New York, NY - National and international LGBT organizations including the National Gay and Lesbian Task Force, Lambda Legal, the National Black Justice Coalition, the National Coalition of Anti-Violence Programs, the International Gay and Lesbian Human Rights Commission, and GLAAD have joined with local LGBTQ organizations to urge New York City legislators to defend historic legislation banning discriminatory police profiling against a veto by Mayor Michael Bloomberg.
In Chicago, Affinity and the ACLU are hosting a community forum on stop and frisk practices. Stop and frisk is a practice in which police can stop, question and frisk any individual whom they think is suspicious. The goals of the meeting are to present background information on stop and frisk and ACLU's current research on Chicago police conduct, to gather community perspectives and experiences, and to discuss potential solutions.
The Chicago forum is Thursday, Aug. 8, 6 p.m., Arts Incubator, 301 E. Garfield Blvd.
"We know all too well the impact that police profiling has on marginalized communities. LGBT people especially transgender people and LGBT people of color are unjustly targeted by law enforcement for harassment and policing at unbelievably high rates," said Darlene Nipper, Deputy Executive Director of the National Gay and Lesbian Task Force. "The National Gay and Lesbian Task Force applauds the New York City Council for passing this historic law and urges all Council Members to stand up for equality and vote to override Mayor Bloomberg's veto."
The passage of the legislation made history just hours after the U.S. Supreme Court struck down the Defense of Marriage Act by creating the first enforceable ban against police profiling based on sexual orientation and gender identity, alongside race, religion, immigration status, age, gender, housing status, disability, and HIV status.

^^^^

— Exercise instructions —
1. In the passage on police profiling, who is hosting the Chicago community forum on stop and frisk practices?
2. Continue the passage on police profiling from its final sentence.

— Recorded data —
^^^^

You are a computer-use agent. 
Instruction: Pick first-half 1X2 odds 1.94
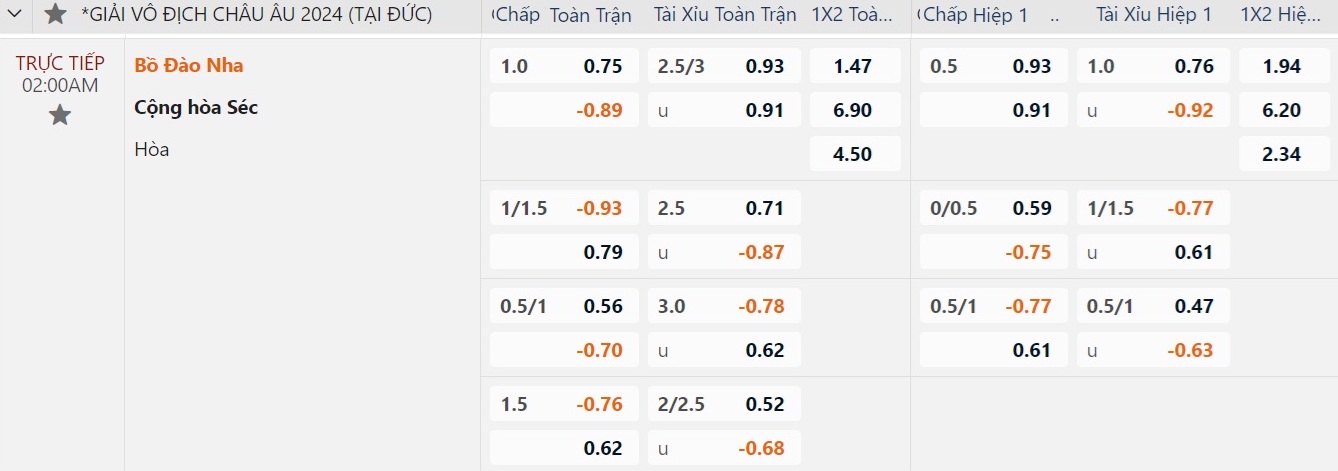1282,66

^^^^

— Response list —
1. Affinity and the ACLU

2.
The statement issued by 34 local and national LGBTQ organizations noted that "from Stonewall to stop and frisk, LGBTQ people - and particularly LGBTQ people of color, LGBTQ youth, and transgender and gender nonconforming people - have long been targets of profiling and other forms of discriminatory policing. The consequences have ranged from death to deportation, assault to arrest, homophobic harassment to humiliation."
The statement's signatories called on legislators to "continue to stand firm with LGBTQ people and communities of color, and to vote against efforts to veto this landmark legislation and turn back the clock on this victory. The safety of LGBTQ New Yorkers depends on it."
"New York City has an opportunity to be a national leader by ending profiling that unfairly targets people based on their characteristics, including LGBT people and all people of color. Lambda Legal's national survey of police and other government misconduct highlights the ways police profiling and violence impacts LGBT people and people with HIV," stated Beverly Tillery, Director of Community Education and Advocacy at Lambda Legal. "Twenty-five percent of all respondents to our survey with recent police contact reported at least one type of misconduct or harassment such as verbal assault, sexual harassment, physical assault or sexual assault. Respondents of color, those who were low-income, and transgender respondents all were much more likely to report having experienced at least one type of this misconduct. These measures are an important step toward building a better relationship between the NYPD and our communities."
"Profiling of Black and Brown youth of color, whether we are straight or LGBTQ, whether we are homeless or live in public housing, whether we are HIV positive or negative, whether we are immigrants or not, does not make any of us safer," said Mitchyll Mora of Streetwise and Safe. "We are counting on the New York City Council to help keep youth of color, including women of color and LGBTQ youth of color, safe from police profiling of all kinds."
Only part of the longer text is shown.